Nächtlicher Besuch in Enschede im Krankenhaus

Nachdem Aries drei Töchter endlich erfahren haben, dass ihr Vater krank ist, machten sie sich sofort auf den Weg nach Holland.

Sie erreichen etwa um Mitternacht am 7. Oktober 2020 das Enscheder Krankenhaus. Marianne beschreibt das Ambiente der Klinik als eine Art Raumschiff.

Allerdings konnten die Schwestern ungehindert hineingehen, in Straßenkleidung und nur mit Stoffmasken ausgestattet.

Sie durften auch ihren Vater auf der Corona-Station besuchen.

Er war bei vollem Bewusstsein und klar im Denken und Sprechen, hört sich allerdings krank an.

Umarmen und an seinen Händen halten durften sie ihn nicht.

Tagsüber sah es auch in diesem Krankenhaus ein wenig anders aus, denn es gab Wachleute.


Ein Abschied für immer

Arie selber hat entschieden, dass er an kein Beatmungsgerät angeschlossen werden wollte, wenn die Aussicht auf Heilung nicht gegeben sei.

Ein paar Tage später empfahlen die Ärzte, seine Morphin-Gaben zu erhöhen. Vorher wollte er jedoch noch mit jeder seiner drei Töchter sprechen:

Vollkommen klar bei Bewusstsein, hat er ihnen gute und sehr persönliche Worte auf ihren zukünftigen Weg mitgegeben, den sie nun ohne ihn weiter bestreiten müssen. An seine Enkelkinder und Schwiegersöhne hat er in seinen letzten Worten ebenfalls gedacht.

Arie starb am Mittag des 10. Oktober 2020.




Inzwischen

ruht Aries Asche in einem Beerdigungs-Institut in Haaksbergen. Über eine Vorsorge im Falle seines Todes wollte er, als es noch Zeit gewesen wäre, nie sprechen ...

er wollte immerhin 100 Jahre alt werden.

Während Marianne mir von ihrem Vater erzählt, habe ich keine Sekunde daran gezweifelt, dass es ihm ohne Corona auch gelungen wäre.

Am Telefon spüre ich, dass es Marianne teilweise schwer fällt, weiterzusprechen ... und ich schlage vor, dass wir das Interview ein anderes Mal zu Ende führen ... aber sie ist tapfer, und nach einer kleinen Pause kann sie mir mehr erzählen:

Es war geplant, Aries Asche an Ostern 2021 in Haaksbergen in der schönen Natur zu verstreuen (das ist in den Niederlanden erlaubt) - im Kreise der engen Familie.

Das wird nun nicht möglich sein, und Aries sterbliche Überreste müssen noch eine Weile auf ihre Bestimmung, ein Teil der Natur zu werden, warten.

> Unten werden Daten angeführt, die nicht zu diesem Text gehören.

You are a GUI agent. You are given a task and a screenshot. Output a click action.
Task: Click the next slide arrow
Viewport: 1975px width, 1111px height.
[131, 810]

Danke, liebe Marianne für dieses Interview. Auch Danke an Petra und Diane, die ihre Zustimmung dazu gegeben haben.

Als Familie wünsche ich euch viel Kraft. Einen Vater kann niemand ersetzen.


Trauer ist kein Ort, an dem du leben musst, lass dich dort nicht nieder. Du bist nur auf der Durchreise.
- Michael Haseloff (*1977)

In stillem Gedenken an Arie. Durch Mariannes Schilderungen werde auch ich ihn nie vergessen.